Here's a different example that I think demonstrates correct usage better.
#include <iostream>
#include <atomic>
#include <thread>
std::atomic<bool> flag(false);
int a;
void func1()
{
a = 100;
atomic_thread_fence(std::memory_order_release);
flag.store(true, std::memory_order_relaxed);
}
void func2()
{
while(!flag.load(std::memory_order_relaxed))
;
atomic_thread_fence(std::memory_order_acquire);
std::cout << a << '\n'; // guaranteed to print 100
}
int main()
{
std::thread t1 (func1);
std::thread t2 (func2);
t1.join(); t2.join();
}
The load and store on the atomic flag do not synchronize, because they both use the relaxed memory ordering. Without the fences this code would be a data race, because we're performing conflicting operations a non-atomic object in different threads, and without the fences and the synchronization they provide there would be no happens-before relationship between the conflicting operations on a.
However with the fences we do get synchronization because we've guaranteed that thread 2 will read the flag written by thread 1 (because we loop until we see that value), and since the atomic write happened after the release fence and the atomic read happens-before the acquire fence, the fences synchronize. (see ยง 29.8/2 for the specific requirements.)
This synchronization means anything that happens-before the release fence happens-before anything that happens-after the acquire fence. Therefore the non-atomic write to a happens-before the non-atomic read of a.
Things get trickier when you're writing a variable in a loop, because you might establish a happens-before relation for some particular iteration, but not other iterations, causing a data race.
std::atomic<int> f(0);
int a;
void func1()
{
for (int i = 0; i<1000000; ++i) {
a = i;
atomic_thread_fence(std::memory_order_release);
f.store(i, std::memory_order_relaxed);
}
}
void func2()
{
int prev_value = 0;
while (prev_value < 1000000) {
while (true) {
int new_val = f.load(std::memory_order_relaxed);
if (prev_val < new_val) {
prev_val = new_val;
break;
}
}
atomic_thread_fence(std::memory_order_acquire);
std::cout << a << '\n';
}
}
This code still causes the fences to synchronize but does not eliminate data races. For example if f.load() happens to return 10 then we know that a=1,a=2, ... a=10 have all happened-before that particular cout<<a, but we don't know that cout<<a happens-before a=11. Those are conflicting operations on different threads with no happens-before relation; a data race.
Your usage is correct, but insufficient to guarantee anything useful.
For example, the compiler is free to internally implement a = i; like this if it wants to:
while(a != i)
{
++a;
atomic_thread_fence(std::memory_order_release);
}
So the other thread may see any values at all.

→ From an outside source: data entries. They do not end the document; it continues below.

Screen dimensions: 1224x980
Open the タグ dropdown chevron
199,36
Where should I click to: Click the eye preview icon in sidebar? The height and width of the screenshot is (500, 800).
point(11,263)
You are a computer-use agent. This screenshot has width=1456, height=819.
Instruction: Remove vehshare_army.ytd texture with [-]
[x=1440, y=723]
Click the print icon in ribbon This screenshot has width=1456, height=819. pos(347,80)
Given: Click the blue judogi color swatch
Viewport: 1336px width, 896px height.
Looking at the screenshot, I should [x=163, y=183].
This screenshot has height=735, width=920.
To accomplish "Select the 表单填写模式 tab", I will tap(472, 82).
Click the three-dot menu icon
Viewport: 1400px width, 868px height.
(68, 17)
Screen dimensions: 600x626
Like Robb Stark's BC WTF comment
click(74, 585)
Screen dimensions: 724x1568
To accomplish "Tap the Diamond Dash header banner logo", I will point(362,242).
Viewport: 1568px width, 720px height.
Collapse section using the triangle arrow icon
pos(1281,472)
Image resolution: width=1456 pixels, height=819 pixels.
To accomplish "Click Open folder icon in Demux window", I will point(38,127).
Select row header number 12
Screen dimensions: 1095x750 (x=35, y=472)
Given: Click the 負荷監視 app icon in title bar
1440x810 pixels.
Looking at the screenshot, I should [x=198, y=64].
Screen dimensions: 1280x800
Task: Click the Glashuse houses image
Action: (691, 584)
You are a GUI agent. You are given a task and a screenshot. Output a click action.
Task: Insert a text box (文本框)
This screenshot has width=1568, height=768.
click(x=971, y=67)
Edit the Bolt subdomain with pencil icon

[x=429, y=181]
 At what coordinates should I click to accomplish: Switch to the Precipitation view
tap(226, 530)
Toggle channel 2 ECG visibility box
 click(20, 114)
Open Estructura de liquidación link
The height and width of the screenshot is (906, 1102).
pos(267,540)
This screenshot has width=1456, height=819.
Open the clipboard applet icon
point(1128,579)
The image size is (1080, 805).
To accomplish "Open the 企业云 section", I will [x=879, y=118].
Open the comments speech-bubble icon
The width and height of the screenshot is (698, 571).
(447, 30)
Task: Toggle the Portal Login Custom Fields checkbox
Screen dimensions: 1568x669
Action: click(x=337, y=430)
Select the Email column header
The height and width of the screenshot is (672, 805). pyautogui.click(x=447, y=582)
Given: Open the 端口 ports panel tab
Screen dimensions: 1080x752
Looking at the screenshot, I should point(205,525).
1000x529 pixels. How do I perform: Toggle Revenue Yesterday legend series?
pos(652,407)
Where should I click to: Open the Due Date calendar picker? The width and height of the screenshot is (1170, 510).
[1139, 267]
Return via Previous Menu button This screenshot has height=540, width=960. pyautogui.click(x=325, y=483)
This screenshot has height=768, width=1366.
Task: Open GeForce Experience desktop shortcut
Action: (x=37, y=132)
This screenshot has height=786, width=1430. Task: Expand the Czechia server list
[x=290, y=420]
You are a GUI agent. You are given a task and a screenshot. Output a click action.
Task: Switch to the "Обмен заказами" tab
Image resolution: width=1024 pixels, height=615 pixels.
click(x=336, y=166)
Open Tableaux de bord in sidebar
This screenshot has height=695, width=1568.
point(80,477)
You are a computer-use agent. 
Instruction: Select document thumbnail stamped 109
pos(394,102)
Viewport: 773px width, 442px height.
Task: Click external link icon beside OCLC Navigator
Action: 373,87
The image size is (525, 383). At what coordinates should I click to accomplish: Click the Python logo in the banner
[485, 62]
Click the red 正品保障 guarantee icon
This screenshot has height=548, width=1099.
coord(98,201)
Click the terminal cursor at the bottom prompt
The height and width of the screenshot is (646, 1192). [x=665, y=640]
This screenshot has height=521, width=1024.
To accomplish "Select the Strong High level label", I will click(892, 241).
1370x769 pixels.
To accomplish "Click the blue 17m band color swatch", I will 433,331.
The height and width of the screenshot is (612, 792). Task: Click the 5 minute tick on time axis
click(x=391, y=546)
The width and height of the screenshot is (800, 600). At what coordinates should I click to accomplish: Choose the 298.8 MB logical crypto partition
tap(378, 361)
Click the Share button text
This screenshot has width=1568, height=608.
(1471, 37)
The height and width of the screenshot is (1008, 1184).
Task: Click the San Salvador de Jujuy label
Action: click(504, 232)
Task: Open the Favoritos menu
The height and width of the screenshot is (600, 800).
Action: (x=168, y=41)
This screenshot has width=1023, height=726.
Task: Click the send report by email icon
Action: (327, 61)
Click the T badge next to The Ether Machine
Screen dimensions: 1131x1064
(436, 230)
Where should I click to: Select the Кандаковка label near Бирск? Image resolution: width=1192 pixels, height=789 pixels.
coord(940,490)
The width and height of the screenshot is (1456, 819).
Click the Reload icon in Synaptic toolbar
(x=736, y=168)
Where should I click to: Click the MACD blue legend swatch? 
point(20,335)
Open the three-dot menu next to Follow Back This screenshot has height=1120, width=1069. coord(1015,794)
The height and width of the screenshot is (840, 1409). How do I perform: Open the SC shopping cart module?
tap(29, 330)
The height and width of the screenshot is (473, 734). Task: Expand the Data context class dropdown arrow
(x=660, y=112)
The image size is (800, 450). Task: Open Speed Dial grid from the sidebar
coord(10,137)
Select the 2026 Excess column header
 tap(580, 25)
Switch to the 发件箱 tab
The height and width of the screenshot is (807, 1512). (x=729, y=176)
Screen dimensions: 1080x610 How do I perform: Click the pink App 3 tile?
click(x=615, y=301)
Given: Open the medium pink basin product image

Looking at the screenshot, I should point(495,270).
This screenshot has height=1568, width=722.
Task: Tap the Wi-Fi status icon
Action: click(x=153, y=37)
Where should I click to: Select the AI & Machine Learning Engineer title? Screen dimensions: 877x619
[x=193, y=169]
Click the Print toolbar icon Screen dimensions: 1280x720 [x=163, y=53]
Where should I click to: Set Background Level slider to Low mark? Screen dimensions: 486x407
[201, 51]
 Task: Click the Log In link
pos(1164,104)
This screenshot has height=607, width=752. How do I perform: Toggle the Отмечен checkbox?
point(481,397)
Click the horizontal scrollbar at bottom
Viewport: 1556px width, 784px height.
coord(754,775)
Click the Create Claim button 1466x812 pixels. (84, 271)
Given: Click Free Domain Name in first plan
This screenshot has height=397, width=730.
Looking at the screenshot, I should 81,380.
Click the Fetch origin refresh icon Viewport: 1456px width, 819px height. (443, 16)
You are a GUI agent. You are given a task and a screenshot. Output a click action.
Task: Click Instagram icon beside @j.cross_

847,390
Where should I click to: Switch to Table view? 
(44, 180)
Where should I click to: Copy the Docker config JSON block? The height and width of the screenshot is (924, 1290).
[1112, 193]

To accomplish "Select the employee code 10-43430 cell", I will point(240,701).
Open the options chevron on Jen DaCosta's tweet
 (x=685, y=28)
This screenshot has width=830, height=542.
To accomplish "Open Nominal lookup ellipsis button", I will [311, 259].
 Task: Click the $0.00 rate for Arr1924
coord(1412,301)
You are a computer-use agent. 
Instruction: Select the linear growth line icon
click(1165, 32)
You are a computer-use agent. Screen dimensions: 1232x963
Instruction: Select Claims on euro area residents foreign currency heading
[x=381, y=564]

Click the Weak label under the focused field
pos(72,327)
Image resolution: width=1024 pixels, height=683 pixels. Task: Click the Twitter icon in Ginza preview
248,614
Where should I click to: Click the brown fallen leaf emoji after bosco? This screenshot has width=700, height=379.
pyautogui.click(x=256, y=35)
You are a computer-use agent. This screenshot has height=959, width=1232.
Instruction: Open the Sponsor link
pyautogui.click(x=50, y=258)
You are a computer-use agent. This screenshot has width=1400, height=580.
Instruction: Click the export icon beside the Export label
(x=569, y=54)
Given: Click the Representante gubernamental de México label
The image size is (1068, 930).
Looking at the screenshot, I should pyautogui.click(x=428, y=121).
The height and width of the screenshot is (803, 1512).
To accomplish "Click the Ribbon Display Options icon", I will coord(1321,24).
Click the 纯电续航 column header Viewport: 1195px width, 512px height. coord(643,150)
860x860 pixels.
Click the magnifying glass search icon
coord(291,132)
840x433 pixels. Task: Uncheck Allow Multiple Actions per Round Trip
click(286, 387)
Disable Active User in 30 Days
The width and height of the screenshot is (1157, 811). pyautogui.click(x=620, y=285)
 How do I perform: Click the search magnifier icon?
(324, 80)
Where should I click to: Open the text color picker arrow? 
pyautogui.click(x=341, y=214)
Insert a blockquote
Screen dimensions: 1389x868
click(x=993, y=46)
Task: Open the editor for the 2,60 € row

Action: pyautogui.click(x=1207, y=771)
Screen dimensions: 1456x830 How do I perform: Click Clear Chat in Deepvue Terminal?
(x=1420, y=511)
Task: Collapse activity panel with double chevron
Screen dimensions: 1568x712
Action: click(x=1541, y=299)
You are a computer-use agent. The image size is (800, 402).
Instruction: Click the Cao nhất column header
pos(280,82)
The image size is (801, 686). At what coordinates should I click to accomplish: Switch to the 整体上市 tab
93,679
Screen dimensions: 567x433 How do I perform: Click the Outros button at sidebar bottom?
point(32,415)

Of course, the compiler would never implement a simple assignment like that. However, there are cases where similarly perplexing behavior is actually an optimization, so it's a very bad idea to rely on ordinary code being implemented internally in any particular way. This is why we have things like atomic operations and fences only produce guaranteed results when used with such operations.